Friday, April 23, 2010

A Little Is A Lot

It was an early start, but nothing new there. I met Will on the moss at 6am where we put up our standard mist net quota for the site of 320ft of net. Pretty hard work for a reward which isn’t necessarily of huge quantity in a normal Fylde spring when birds head straight for previous breeding haunts without stops in the middle of nowhere. This is how an unkind, unknowing soul might well describe Rawcliffe Moss, but any coastal situation is usually more productive in terms of both variety and numbers of migrants in both spring and autumn than the moss, some 7 or 8 miles inland.

But we enjoy the peace and quiet of the moss land, and the often lack of numbers allows us in between net visits to indulge in plenty of sky and land watching for local birds and at the right times of year, visible migrants. The ability to enjoy both is the joy of being both a ringer and a birder, and it is so sad that a few people think that a person must be exclusively one or the other to qualify as legitimate. Those are our reasons for actually enjoying this morning, despite the fact that for our herculean efforts we caught, some might say, a paltry 8 birds of 2 new and 6 retraps.

The two new birds were a Tree Pipit and a Blackbird, as diverse a pair as anyone might expect out on the moss.
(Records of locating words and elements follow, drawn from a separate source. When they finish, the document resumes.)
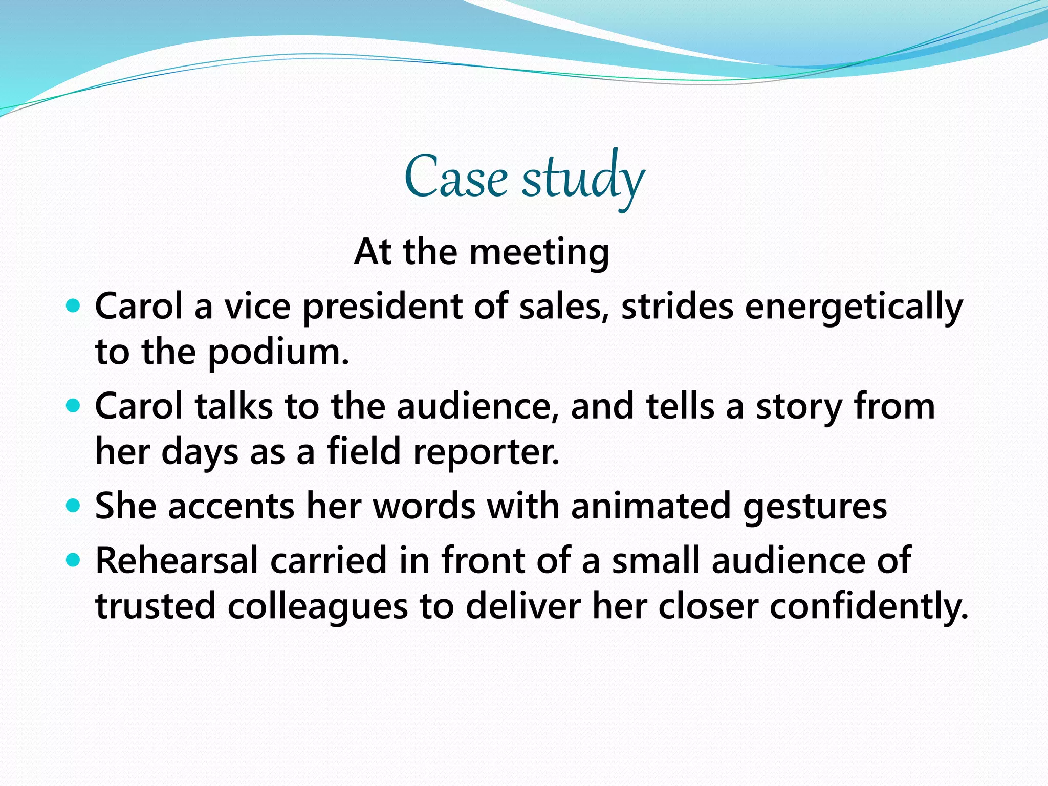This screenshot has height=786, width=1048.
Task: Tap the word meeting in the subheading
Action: pos(539,252)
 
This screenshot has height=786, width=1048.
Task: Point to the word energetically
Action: pos(854,308)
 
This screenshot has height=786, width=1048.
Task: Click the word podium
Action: pos(278,353)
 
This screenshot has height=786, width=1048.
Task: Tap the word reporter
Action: pos(486,452)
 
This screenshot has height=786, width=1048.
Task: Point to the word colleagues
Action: pos(317,607)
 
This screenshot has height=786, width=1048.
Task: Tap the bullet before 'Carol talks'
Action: pos(74,406)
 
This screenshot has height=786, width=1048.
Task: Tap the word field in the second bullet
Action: pos(363,452)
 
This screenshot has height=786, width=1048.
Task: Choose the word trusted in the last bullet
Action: pos(156,607)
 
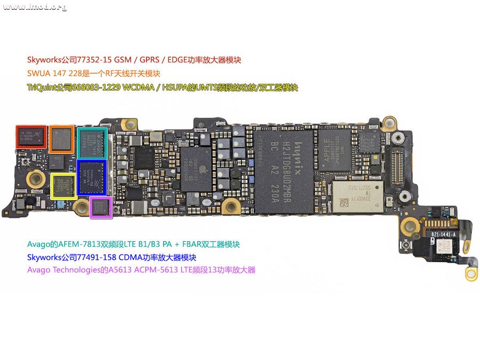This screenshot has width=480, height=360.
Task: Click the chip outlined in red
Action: pos(31,137)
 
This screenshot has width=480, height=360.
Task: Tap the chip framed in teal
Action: pos(92,142)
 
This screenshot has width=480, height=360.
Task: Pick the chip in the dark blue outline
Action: pos(92,175)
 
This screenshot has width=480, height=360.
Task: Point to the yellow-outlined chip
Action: pos(63,185)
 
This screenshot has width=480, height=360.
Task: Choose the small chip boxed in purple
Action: pos(100,207)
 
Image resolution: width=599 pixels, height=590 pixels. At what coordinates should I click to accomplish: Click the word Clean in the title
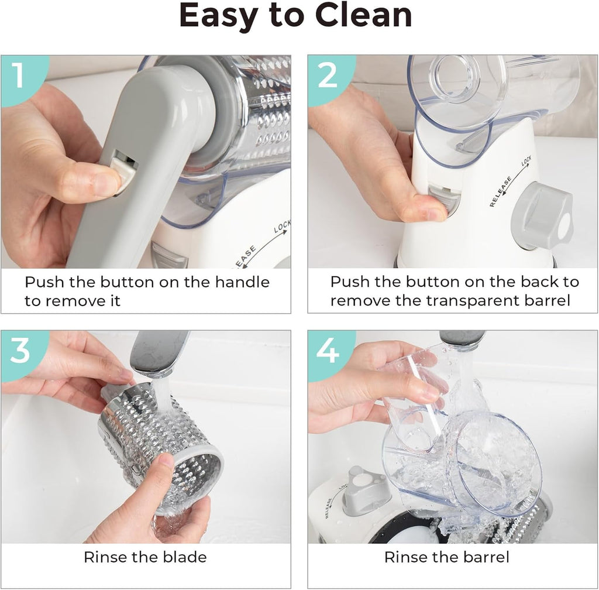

I took the pipit from the net and pondered, “When was the last Tree Pipit I handled?” suggesting to Will it was probably 15 years ago. I got back home and checked on IPMR - May 1996 at Lane Ends, Pilling. That is how scarce Tree Pipits are locally, and apart from overflying, calling birds in Spring and Autumn, it is not a species seen on the deck very often.

Tree Pipit

Tree Pipit

Our retrapped Whitethroat we first ringed here in 2007 as an adult and it has
returned in 2008, 2009 and now in 2010.

Adult Male Whitethroat

Similarly, a retrapped Willow Warbler was first ringed as a fresh juvenile and probably born on site in 2009.

Willow Warbler

The other retraps were 2 Willow Warbler, 1 Reed Bunting and a Goldfinch from 2008.

Local birds evident today were still small groups of Goldfinch and Linnet with singing Skylark and Corn Bunting plus resident Tree Sparrows ensconced in boxes.

Tree Sparrow

Corn Bunting

Visible migration was extremely interesting this morning in the form of a steady but slight passage of about 20 Swallows and a similarly thin movement of approximately 30 Meadow Pipits. The mid week migration of Wheatears noticed at many locations continued on the moss this morning with at least 16 bright “Greenland” types noticeable on the black, peaty fields. Two distant but obvious White Wagtails also stood out against the intense dark soil. There was a little movement of Redpoll again with a minimum count of 12 birds passing north throughput the morning. Waders on the move were mainly Whimbrel with at least 7 heading west and other unseen ones calling more distantly.

Raptor sightings were of the Kestrel and Buzzard variety, especially the Buzzard that has a favoured perch with a panoramic view of the moss and which overlooks the legions of tiny bunnies now evident in the fields. Raptor surprise this morning was a Merlin that put in a brief appearance over the plantation before heading out west, but the almost unseen bird of the morning was a Ring Ouzel in the plantation, loudly “tac-taccing” at our approach to the nets before flying off north and giving brief views to Will.

Kestrel

I can't hope to ever get a photograph of a Ring Ouzel so here is an absolute corker of a portrait by Andreas Trepte http://www.photo-natur.de/ .

Ring Ouzel

What a cracking morning, more please.

2 comments:

Pete Woodruff said...

Whitethroat ringed 2007 and returned 2008/09/10....truly amazing that these creatures not only migrant thousands of miles in a lifetime but do it via the same route year in year out and can 'land on a sixpence' as the old saying goes. Thanks for the info Phil, and you're 'what a cracking morning, more please' says it all....Great Stuff!

Ayuwat Jearwattanakanok said...

The Whitethroat looks great! Reminds me of its smaller relative, the Lesser Whitethroat, which I've seen several times before.